You find again and again in Kaifi’s poetry, the ability to rise above the personal and encompasses a much larger vision, so that his struggle is not his alone but becomes the struggle of all humanity.
(JUNE 10, 2002 )
I look out of the window from Abba’s room — The sky is blue, the grass green , flowers in bloom. I turn back to look inside the room. Books lined neatly on the shelves, his spectacles, writing pad, Mont Blanc Pen lie in wait for pen to be put to paper and new verse to flow —- everything is the way it was — but Abba is not there ——-
Anees Jung, in a letter of condolence to me writes “I know what; the loss of a parent means Shabana. I also know one never loses a parent. In a strange mystical way they become closer in death, for their spirit, no longer trapped in a frail frame becomes all pervasive and surrounds us like the air we breathe. Comforting words no doubt but all I feel is insurmountable grief.

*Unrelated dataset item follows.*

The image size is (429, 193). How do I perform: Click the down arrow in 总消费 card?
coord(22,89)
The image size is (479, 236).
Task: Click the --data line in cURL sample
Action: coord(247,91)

Abba was not only my father, he was my friend, my mentor, my guru. In the last few months of his illiness, as he lay in the ICU with tubes down his stomach, throat and neck, he could not speak and yet we managed to communicate. He would raise his eyebrow, squeeze my hand, indicate with his eyes and I would understand. In the same way that I understand what our grand daughter Shakya wants, although she is not yet able to speak. Abba, in any case was given to long silences. He spoke both through his words and through his silences ……….
He feel silent much before the tubes were physically put into him. The Gujarat carnage shattered him. I would watch him as he looked at the television coverage, face frozen pain. With tears streaming down my eyes I asked ” Don’t you feel frustrated and defeated as you see the mindless killing, the hateful revenge, man killing man in the name of religion? He wiped my tears and said quietly ” when one is working for change, one should bring into that expectation the possibility that change may not occur in one’s life time and yet one must carry on working towards it “
It was his faith, his belief in the innate goodness of man that kept him going through the darkest of times.I am trying hard to keep my faith in his faith
“PYAR KA JASHN NAYEE TARAH MANANA HOGA
GAM KISI DIL MEIN SAHI GAM KO MITANA HOGA “
In the effort of wiping the tears of the victims of the Gujarat carnage and thousands of others who have fallen pray to communal riots, in wiping the tears of slum dwellers constantly displaced by mindless government policies, in wiping the tears of all marginalised sections of society particularly women, can I pay tribute to my father, a giant amongst men?
“KOI TO SOOD CHUKAYE KOI TO ZIMMA LE
US INQUILAB KA JO AAJ TAK UDHAR SA HAI “
You envelope me like the air I breathe Abba. I promise to turn my personal loss into an armour like you had always done, and carry on with the work you left behind. You are watching over us, aren’t you?